SYDNEY - [AAP] Fortescue Metals (ASX: FMG) shipped less iron ore in the December quarter, while also continuing to lower its production costs.

The Pilbara miner shipped 40.5 million tonnes of iron ore in the three months to December 31, down from 44 million tonnes in the September quarter and the 42.2 million tonnes shipped in the December quarter a year earlier.

Cash production costs dropped to a record $US12.08 per wet metric tonne, down four per cent from a year ago and one per cent from the September quarter.

Chief executive Nev Power, who will step down from his role in February, said productivity and efficiency initiatives had continued to reduce the company's cost base, offsetting higher strip ratios, exchange rates and fuel prices.

"Our focus on improving safety continues, together with our clear market and product strategy to deliver value to our customers, generating strong cash margins and shareholder returns," Mr Power said.

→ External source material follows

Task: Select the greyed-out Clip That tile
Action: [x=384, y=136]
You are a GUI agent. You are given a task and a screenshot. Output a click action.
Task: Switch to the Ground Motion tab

Fortescue is maintaining its shipping guidance of 170 metric tonnes per year, and said it is also is on track to meet its full-year price realisation guidance of between 70 and 75 per cent of the benchmark Platts 62 CFR index.

That is despite its average realised price for contracts entered in the December quarter dropping to 66 per cent of the benchmark index.

The company's gross debt stood at $US4.2 billion at December 31, down from $US4.4 billion at September 30.

Fortescue shares were up 6.5 cents, or 1.3 per cent, at $5.155 at 1315 AEDT.